Alphonse Mucha (1860–1939) was one of the most celebrated artists in turn-of-the-20th-century Paris. As an influential force behind the Art Nouveau movement, he created sumptuous posters and advertisements—promoting such everyday products as cigarette papers and tea biscuits—that transformed the streets of Paris into open-air art exhibitions.
The Speed Art Museum is pleased to announce it will be hosting the exhibition Alphonse Mucha: Art Nouveau Visionary, which will open October 21 and will run through January 22, 2023.
Born in what is now the Czech Republic, Mucha (pronounced Moo-kha) is best known for his graphic work, such as theater posters for superstar actress Sarah Bernhardt and decorative panels and advertisements featuring flowing arabesque lines and graceful women.
“Mucha developed a distinctive approach to design characterized by harmonious compositions, sinuous forms, organic lines, and muted colors, which became synonymous with the decorative style called Art Nouveau,” Kim Spence, the Speed’s Curator of Works on Paper, said.

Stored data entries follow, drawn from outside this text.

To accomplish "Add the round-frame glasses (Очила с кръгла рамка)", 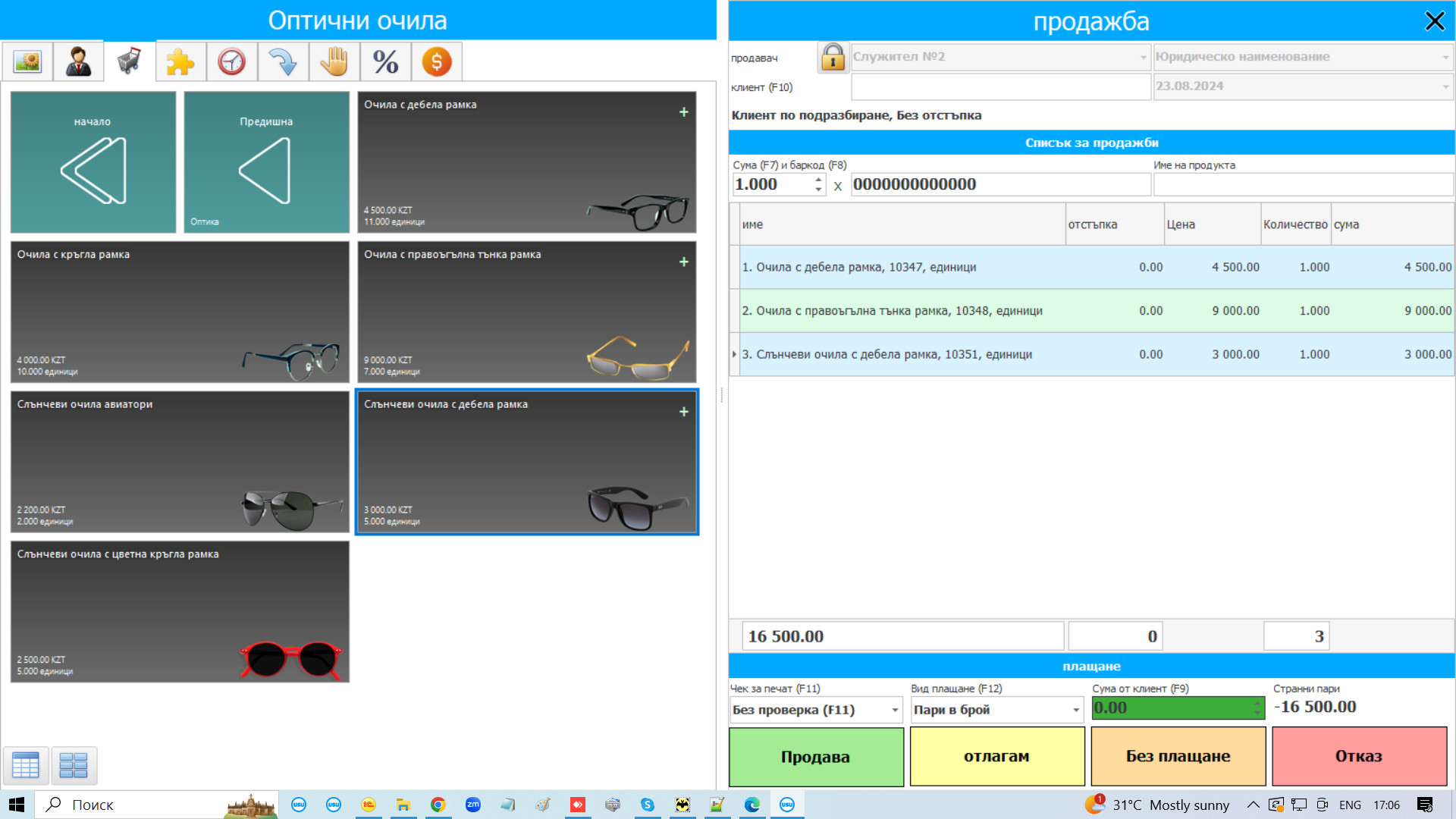I will click(180, 312).
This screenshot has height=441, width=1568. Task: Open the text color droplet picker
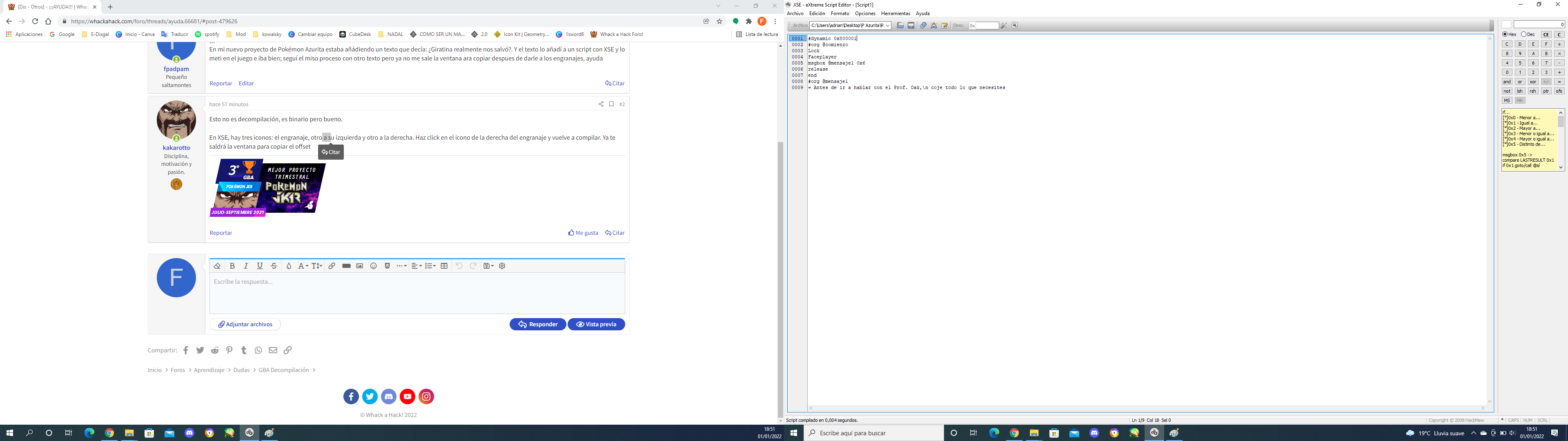[x=289, y=266]
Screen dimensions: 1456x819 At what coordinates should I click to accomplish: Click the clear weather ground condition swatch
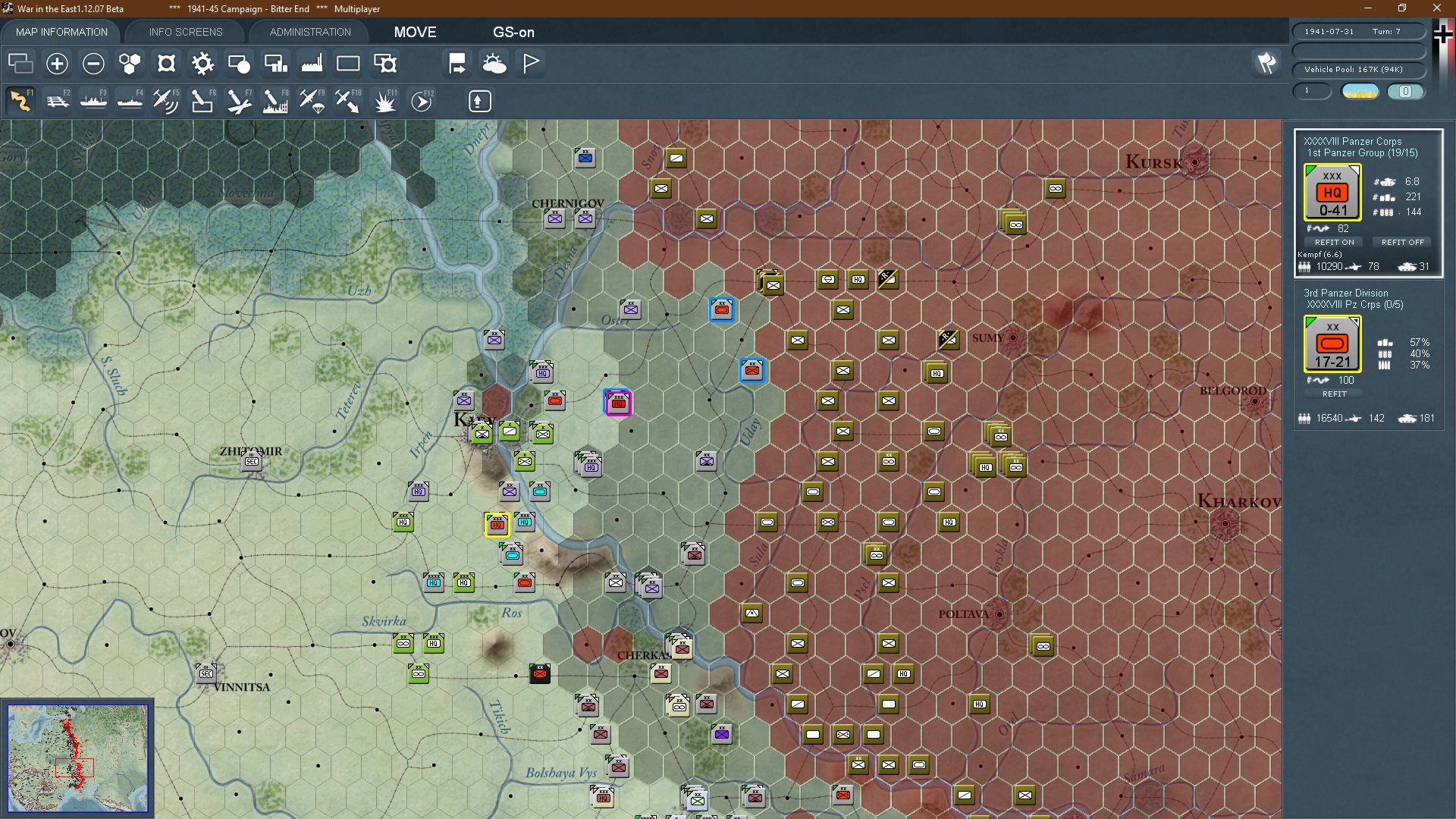(1360, 92)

The Speed is one of only two museums in the United States to host this exhibition, highlighting 124 pieces from the Mucha Trust, which comprises the Mucha Family Collection. The exhibition features an array of works in various media representing the wide-ranging scope of the artist’s production, including his iconic theatrical and advertising posters, ornamental objects, sculptures, and photographs. Also included are rarely exhibited preparatory drawings and the artist’s lesser-known publications Decorative Documents and Decorative Figures (design manuals for young artists) and his deeply spiritual visual interpretation of the Lord’s Prayer, Le Pater.
“Mucha was so much more than a designer of advertising posters with commercial purpose. From a cultural perspective, Mucha held deepfelt convictions that art could be used as a catalyst to improve society and that art should be accessible for everyone,” Speed Director Raphaela Platow said. “The artist relied on posters that could be multiplied by the thousands to move his works from museums and galleries into the public sphere. With his posters, Mucha knew that the streets of Paris would be transformed into a public art display where everyone could enjoy and be inspired by them.”
Alphonse Mucha: Art Nouveau Visionary draws on the latest research to examine the theoretical aspects of his style, which evolved as a language for communication with the wider public.
“We have never exhibited the Mucha Family Collection in Kentucky before and we are thrilled to be able to work with a Museum as highly regarded around the world as the Speed,” the artist’s grandson John Mucha, President of the Mucha Foundation, said. “Whether they are seasoned Mucha enthusiasts or coming to his work for the first time, we hope that the public in Louisville will find this exhibition surprising, stimulating, and challenging. As Raphaela Platow says, my grandfather believed passionately that art should be made easily available to the general public. We hope that with this exhibition we are continuing in his footsteps, and communicating anew the interests, passions, and concerns of his artistic vision.”